Recorded data:
------------------------------

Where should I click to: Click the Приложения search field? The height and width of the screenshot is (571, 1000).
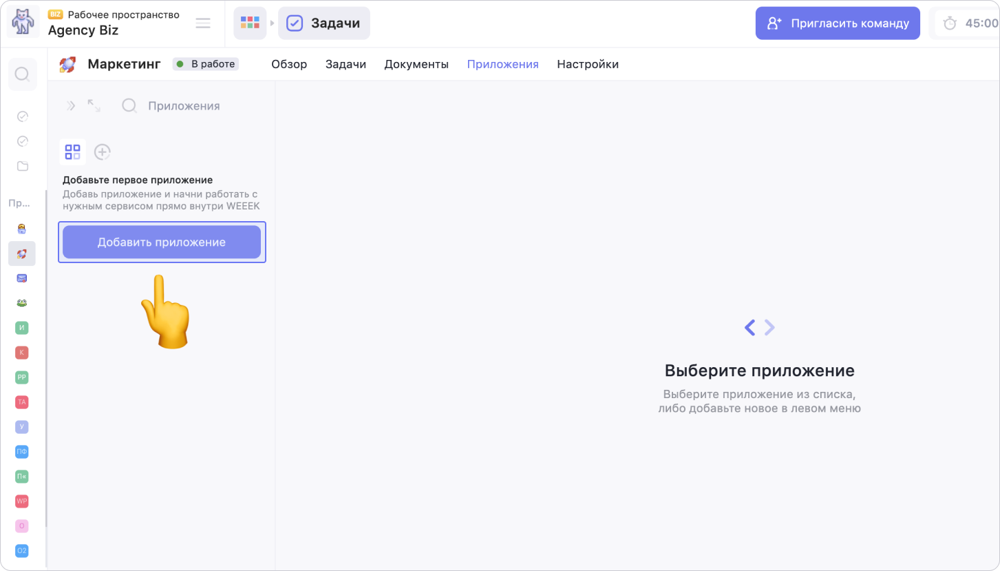(184, 106)
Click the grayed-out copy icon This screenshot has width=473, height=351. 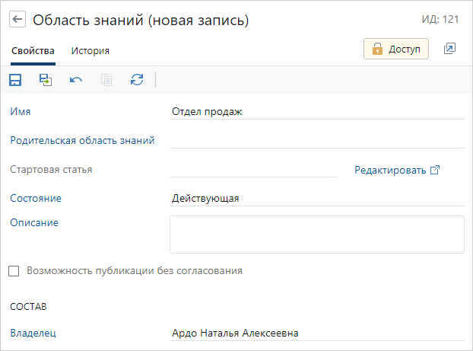(x=106, y=80)
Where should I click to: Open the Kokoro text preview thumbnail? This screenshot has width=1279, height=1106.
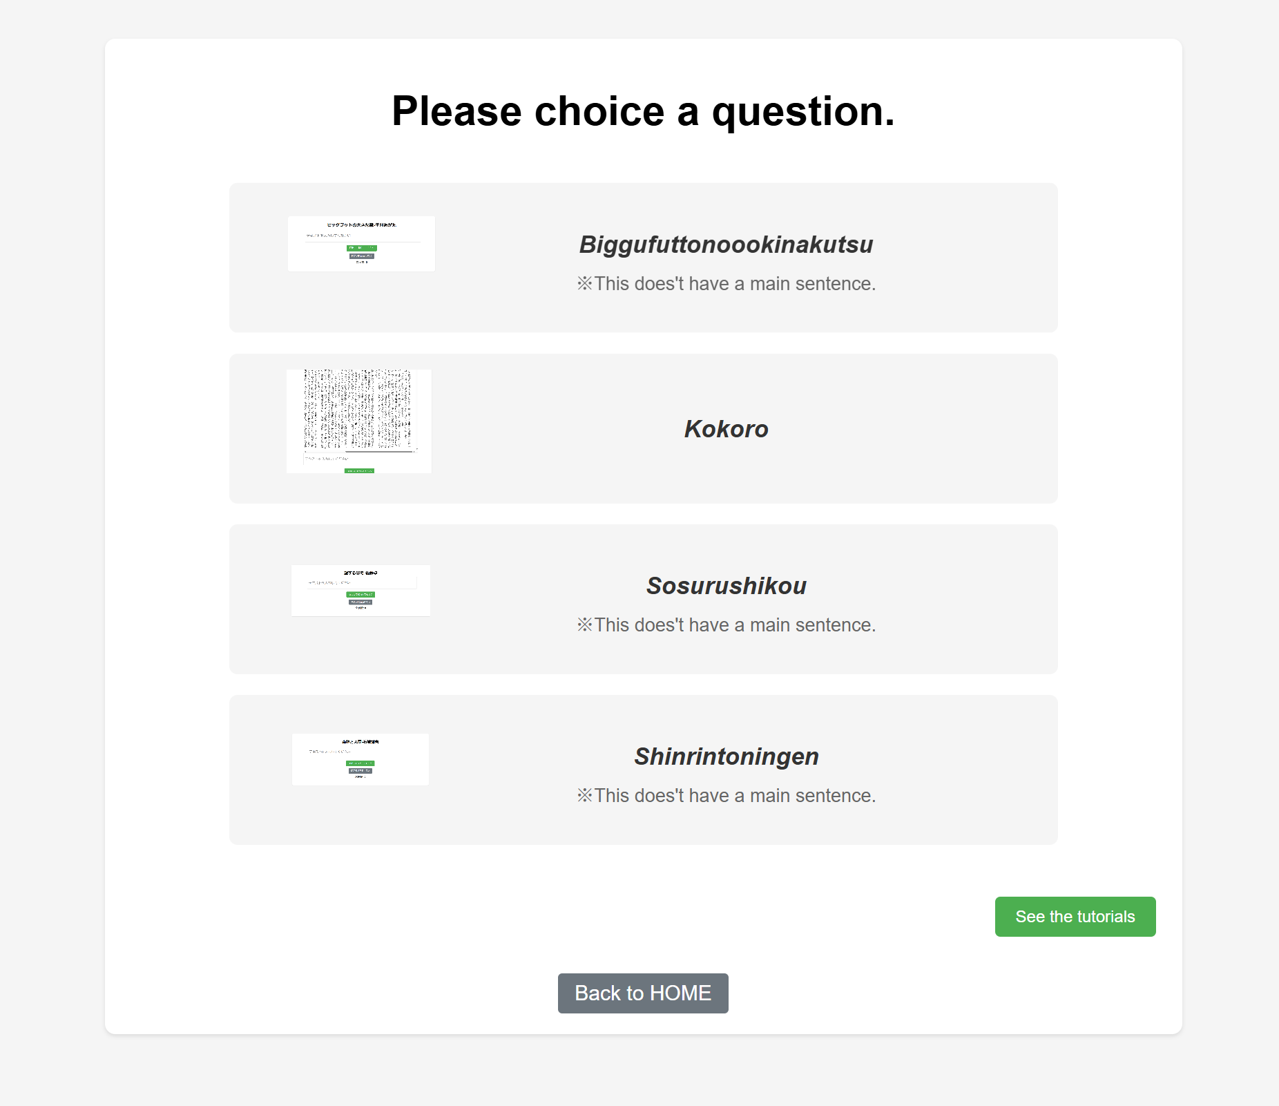[359, 421]
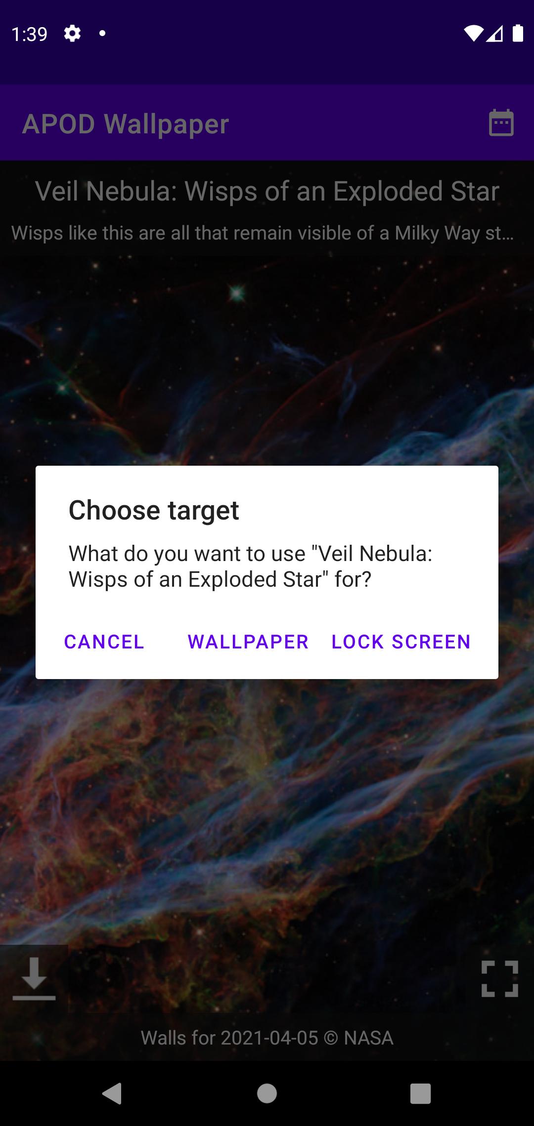Open recent apps with square button
The height and width of the screenshot is (1126, 534).
click(420, 1093)
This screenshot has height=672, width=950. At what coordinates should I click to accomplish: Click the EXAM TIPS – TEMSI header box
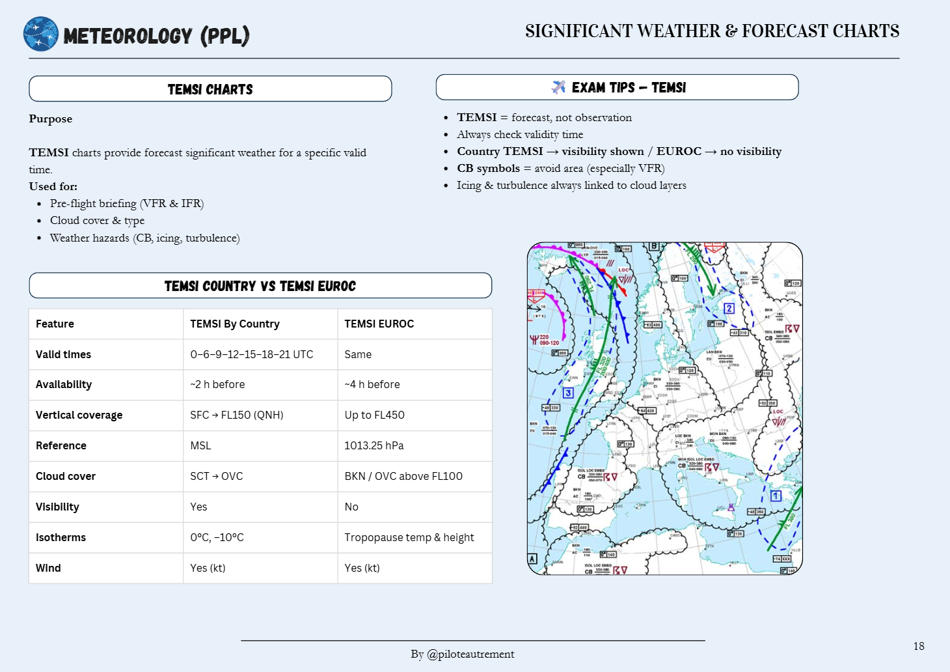click(x=617, y=87)
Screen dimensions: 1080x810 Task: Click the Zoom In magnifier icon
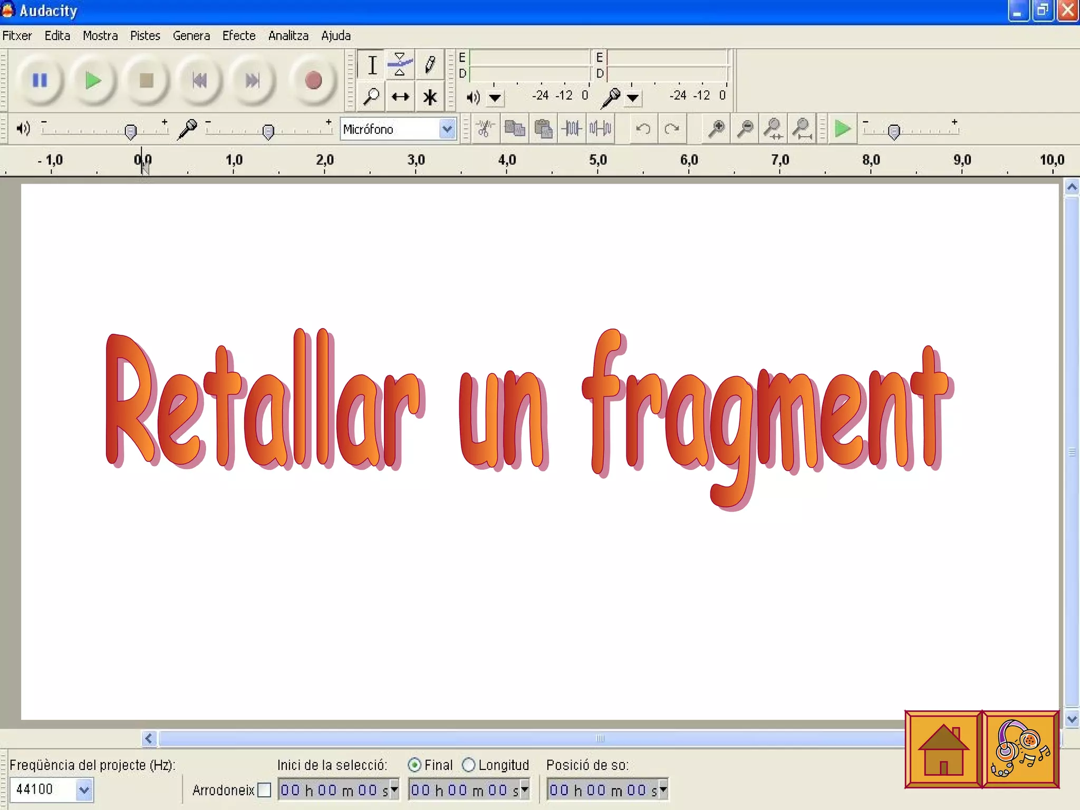[716, 129]
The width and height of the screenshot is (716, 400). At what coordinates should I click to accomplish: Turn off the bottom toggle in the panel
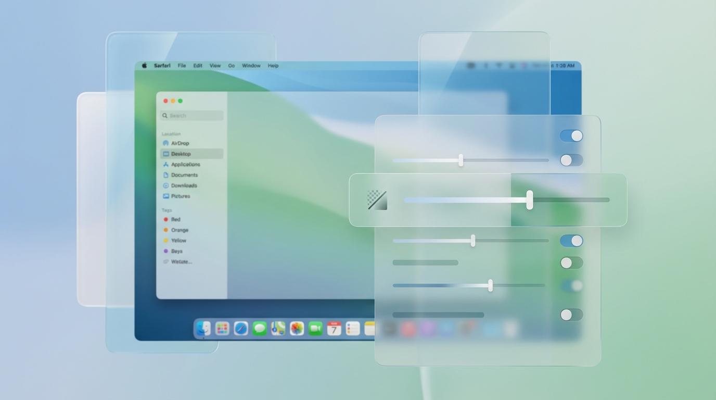tap(571, 315)
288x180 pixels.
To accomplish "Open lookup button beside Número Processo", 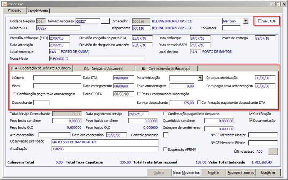I will click(x=105, y=21).
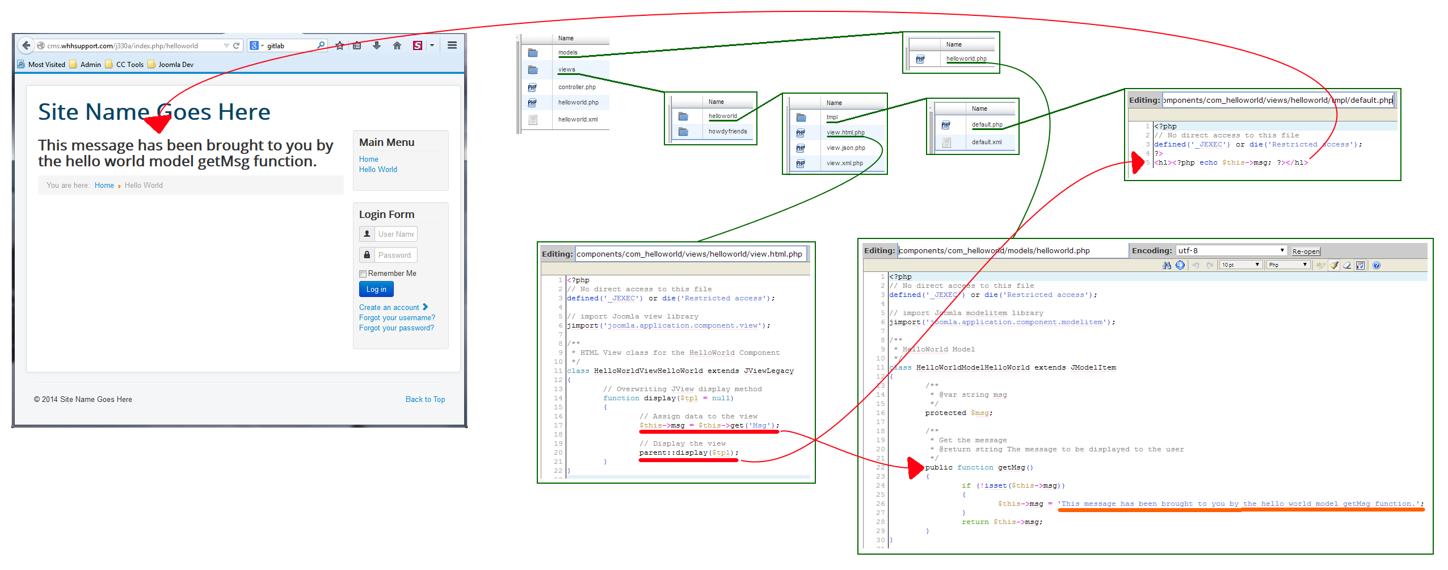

------------------------------

INSTRUCTIONS TO FOLLOW - Rewrite the lines of the listing above between the lines holding "This screenshot has height=672, width=950." and "tap(571, 315)", inclusive, scaling every click coordinate in the answers by 1.45 and rounding to whole numbers with halves rounded up. Keep all other text in those lines unchanged, and leave the pictures out.

COMPLETED EXERCISE -
This screenshot has height=672, width=950. At what coordinates should I click to accomplish: Click the EXAM TIPS – TEMSI header box
click(x=895, y=126)
Screen dimensions: 1080x810 Task: Click the Zoom In magnifier icon
[1038, 187]
The width and height of the screenshot is (716, 400). At what coordinates should I click to accomplish: Turn off the bottom toggle in the panel
tap(828, 457)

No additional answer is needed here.